Credit: John Reed-USA TODAY Sports
Aaron Murray – Quarterback – Georgia
Wt: 208 lbs
Passing through 12 weeks* (National Ranks)
3,075 Passing Yards (26)
26 Touchdowns (18)
64.8 Comp %
Projected Round 3-4
Aaron Murray has been a household name in college football for years now. Murray was a popular name heading into last year’s draft until he decided to stay in school for his senior year. Over his career he set the SEC record in passing yards and touchdowns. Murray suffered a torn ACL on November 23rd in a win against Kentucky. Because of this injury, he will be unable to participate in the Senior Bowl in January, which may have helped him raise his draft stock. He is projected to be able to take part in Georgia’s pro day, though, which he will need to use to display his healed leg.
Murray’s short yardage accuracy has been the biggest reason for his success at Georgie. He has a quick delivery and good arm strength to get the ball to his receivers in a snap. He is deadly in short yardage situations and is known for moving the sticks.
Credit: Dale Zanine-USA TODAY Sports
His work with play-action passes has been another aspect of success. It helps that he has been gifted with a talented running game, but nonetheless, he can get the defense to bite. This mixed with his ability to move in the pocket makes for some big plays across the middle of the field.
Aaron Murray has some of the best mechanics in the game. His quick clean delivery has been very consistent over the past couple years. He has improved his arm slot and throwing motions which have helped with his velocity.
Deep accuracy and arm strength aren’t a strong suit for Murray. He too often under throws his receivers downfield which result in broken plays and sometimes interceptions. If he has enough time in the pocket, he can put more strength behind it and make plays.
He has gained the reputation of coming up short in big games. This can be attributed to his decision-making in the pocket. Even though he has improved this greatly in 2013, Murray has a tendency to pick a receiver and throw it to them regardless of the coverage. He doesn’t go through his full reads as often as he needs to. This can be helped with a good quarterbacks coach at the next level.
While he has decent mobility, he takes too many big hits. He doesn’t feel pressure very well in the pocket, which leads to him getting knocked around too often. He does have the ability to extend the play with his legs, but he needs to be able to anticipate hits and get rid of the ball or slide before he gets popped.
The biggest knock on Murray is his size. At 6’1’’, many teams won’t want to take a chance on him. If he can show he can make plays for the offense in spite of his height, he can find success in the NFL.
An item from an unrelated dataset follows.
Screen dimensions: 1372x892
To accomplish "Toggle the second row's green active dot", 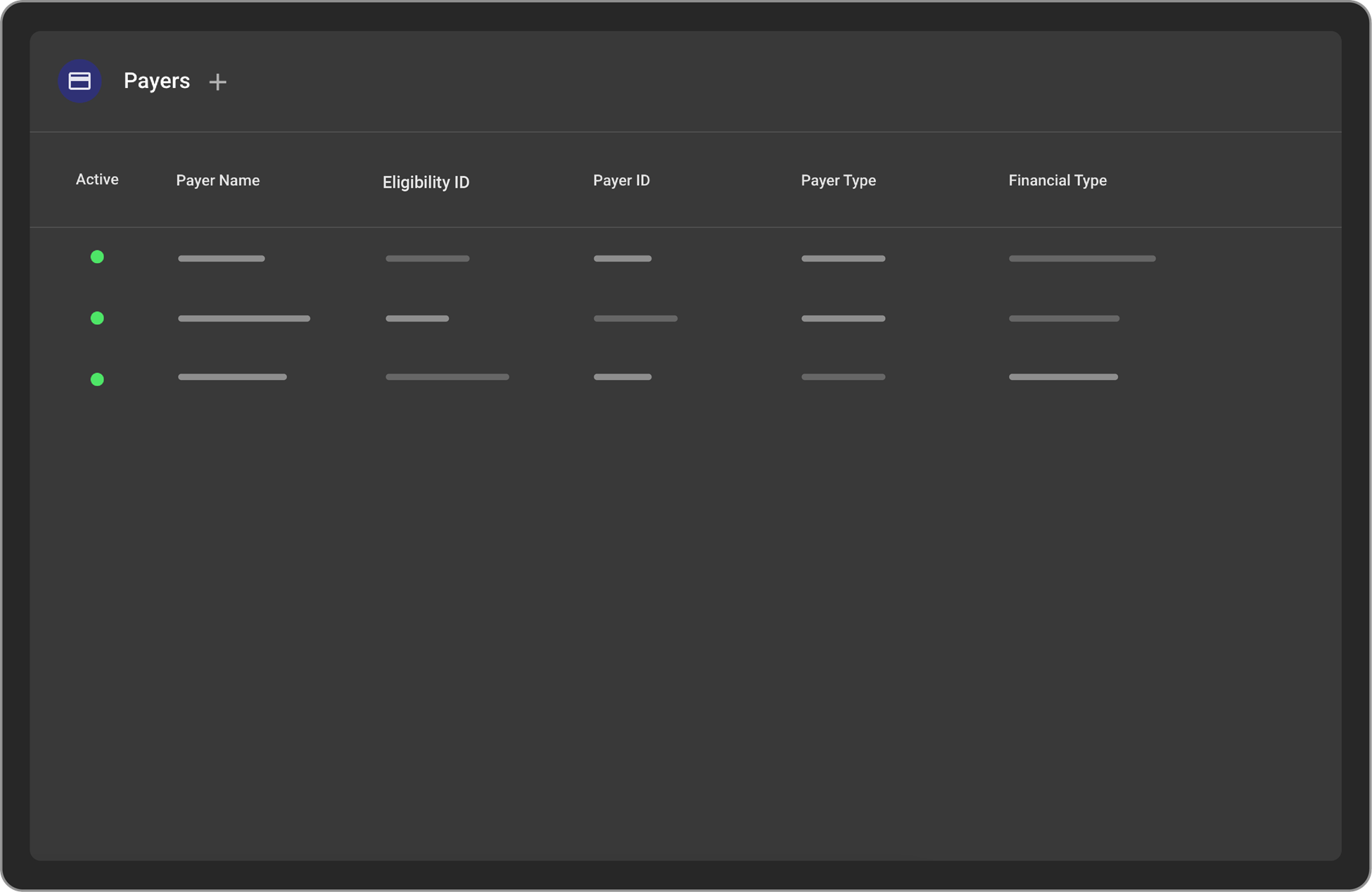I will coord(97,318).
Aaron Murray is a leader. He has as much experience at the college level as you are ever going to find in a prospect. He plays in the toughest conference in the country and has found great success. I don’t think he can step in and be a starter from day one, but I do think a couple of years behind a veteran quarterback would help him greatly. He has all the smarts of a great NFL quarterback, but he needs to develop his style. He would not fit in a vertical offense due to his lack of downfield success.
Aaron Murray is a potential third-round target for a team in need of a solid backup or someone they can groom for the future. Look for Green Bay or a team like New England to give him a chance if he drops.